This assumption appears to hold for realistic climate models. If the observations are perfect, complete, and therefore indistinguishable from the state, the above identity is the defining property of a transitive system (Lorenz 1968). To understand the consequence of assumption (7), consider applying the transformation \(t \rightarrow t - \tau\) to (6) and taking the limit \(\tau \rightarrow \infty\):

$$\begin{aligned} p_t(y) \nonumber&= \lim _{\tau \rightarrow \infty } \int p_t(y|o_{t-\tau }) p(o_{t-\tau }) d o_{t-\tau } \\ \nonumber&= \int \left( \lim _{\tau \rightarrow \infty } p_t(y|o_{t-\tau }) \right) \left( \lim _{\tau \rightarrow \infty } p(o_{t-\tau }) d o_{t-\tau } \right) \\ \nonumber&= \left( \lim _{\tau \rightarrow \infty } p_t(y|o_{t-\tau }) \right) \left( \lim _{\tau \rightarrow \infty } \int p(o_{t-\tau }) d o_{t-\tau } \right) \\&= \lim _{\tau \rightarrow \infty } p_{t}(y| o_{t-\tau } ) , \end{aligned}$$
(8)

where we have used the fact that (7) implies that the forecast distribution \(p_t(y|o_{t-\tau })\) is independent of \(o_{t-\tau }\) for large \(\tau\), and therefore can be taken outside the integral. We have also invoked the theorem that the limit of a sum equals the sum of the limits, the limit of a product equals the product of the limits, and the integral of a probability distribution equals one. Identity (8) shows that if (7) is true, then the climatological distribution can be obtained by evaluating the forecast distribution at asymptotically long lead times. This result justifies the familiar rule of measuring initial-value predictability by the extent to which the forecast differs from its “saturation” distribution at long lead times (i.e., because the saturation distribution is the climatology).

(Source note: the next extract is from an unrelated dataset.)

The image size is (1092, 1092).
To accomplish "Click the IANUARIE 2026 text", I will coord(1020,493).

If the climatological distribution \(p_t(y)\) is independent of time, then the system is said to be stationary. A stationary climatological distribution describes the relative frequency of states associated with sampling the system randomly in time. However, the observed climate system is clearly non-stationary owing to annual and diurnal cycles (e.g., winter and summer states clearly belong to different distributions). A more realistic assumption is that the climatological distribution is cyclostationary, i.e., it is a periodic function of time. For cyclostationary systems, the climatological distribution describes the relative frequency of states associated with sampling the system at random years but conditioned on calendar day and hour. A common approach to estimating the mean of the climatological distribution is to compute the mean of each calendar day and hour over a 30-year period (but see Narapusetty et al. 2009).

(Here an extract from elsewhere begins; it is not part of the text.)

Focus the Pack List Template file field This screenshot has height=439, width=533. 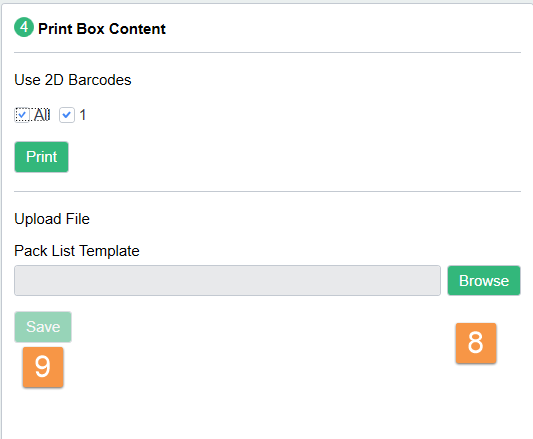coord(227,281)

A representative schematic of the forecast and climatological distributions is shown in Fig. 2. Typically, the initial forecast is localized in state space and then spreads out with time. The spread is related to forecast uncertainty and often referred to as noise. The mean of the forecast often is called signal. As time advances, the forecast distribution typically approaches the climatological distribution. As a result, differences between the two distributions diminish with lead time, leading to decay of initial-value predictability. The predictability time scale is defined as the minimum lead time at which the difference between forecast and climatological distributions falls below some threshold.

Fig. 2
figure 2

Schematic of representative forecast and climatological distributions

It should be recognized that the variable being predicted may be a state variable averaged over some period of time, rather than the instantaneous value of the state variable. For instance, weather predictability and seasonal predictability are both examples of initial-value predictability, but the former concerns variables averaged over hours or days while the latter concerns variables averaged over months or seasons. Decadal predictability concerns the predictability of multi-year averages of state variables. Other forms of predictability are discussed in the literature (e.g, “potential predictability”), but the definitions are not always consistent and so will not be defined here.

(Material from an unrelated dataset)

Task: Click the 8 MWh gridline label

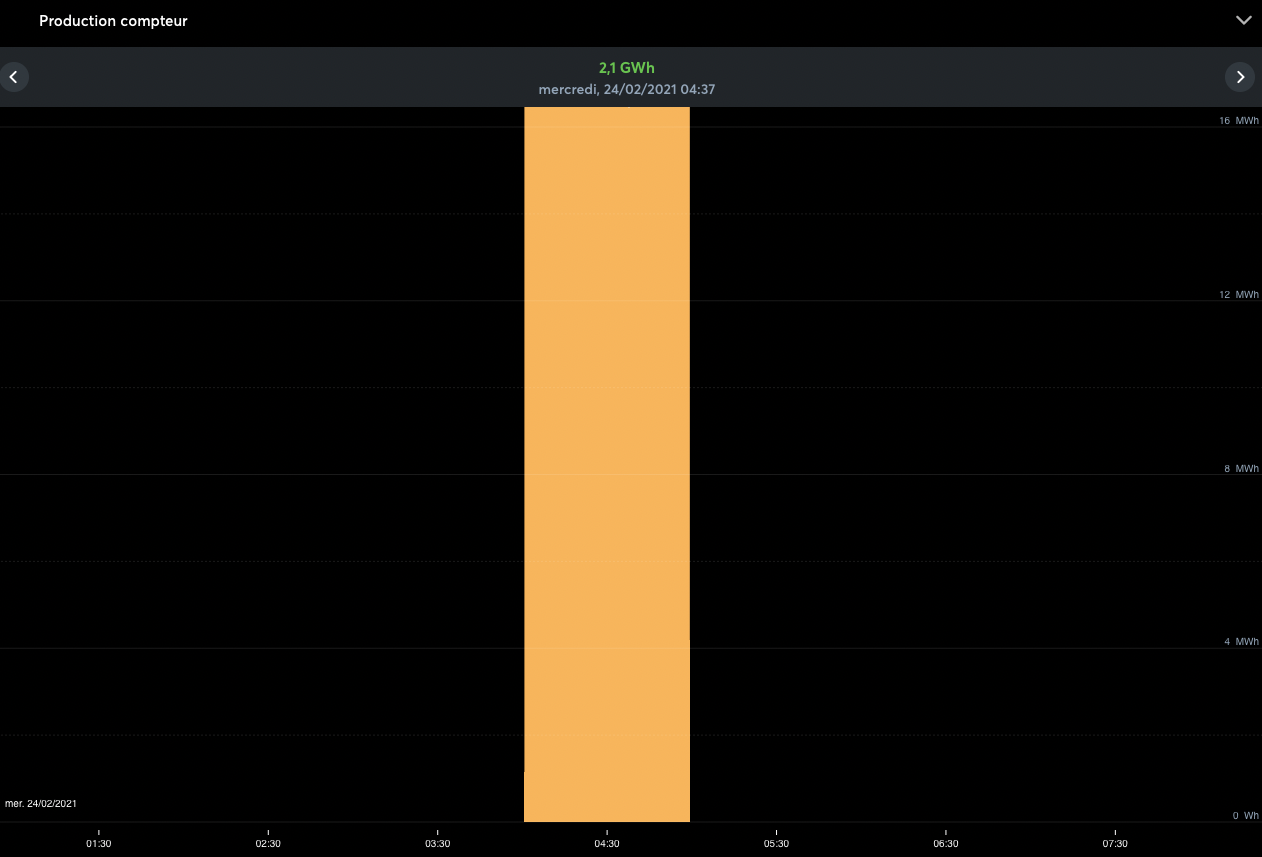Action: click(1241, 469)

3 Climatology in a changing climate

The above framework is used in many predictability studies. In this section, we show that rigorous application of this framework leads to unsatisfying conclusions if the climatological distribution varies from year to year or is overly broad compared to the climate of the recent past. We then propose extensions of the above framework that resolves these limitations.

For illustration purposes, suppose the dynamical system (2) is modified as

$$\begin{aligned} \frac{d y_i}{dt} = N_i (y_1, y_2, \dots , y_S) + f_i , \end{aligned}$$
(9)

where \(f_i\) are time-dependent forcing terms that account for external forcing. The climatological distribution of this system requires solving (9) starting from the distant past, and would be expected to vary in time in response to changes in external forcing \(f_i\). Changes in climatological distribution from year to year are called climate changes. Thus, climate changes due to external forcing, such as that due to solar variability or human-cause changes in greenhouse gas concentrations, would be included in the climatological distribution. Because only differences relative to the climatological distribution contribute to predictability, it follows that climate changes do not contribute to initial-value predictability. In fact, climate change is treated the same as annual and diurnal cycles: they are each subsumed into the climatological distribution. However, changes in the climatological distribution relative to its distribution in different years, especially those due to global warming, are of considerable interest in themselves. To distinguish questions of this type from those of initial-value predictability, Lorenz (1975) suggested a new type of predictability called predictability of the second kind, or what is today called forced predictability or boundary-value predictability.Footnote 3 These terms are used even if the forcing itself is unpredictable (e.g., multi-decadal variations due to volcanic eruptions or solar variability). Assessing whether a climate forcing changes the climatological distribution of a variable is called climate change detection. Both kinds of predictability involve measuring differences in distributions, hence tools used to analyze one kind of predictability often are useful in the other.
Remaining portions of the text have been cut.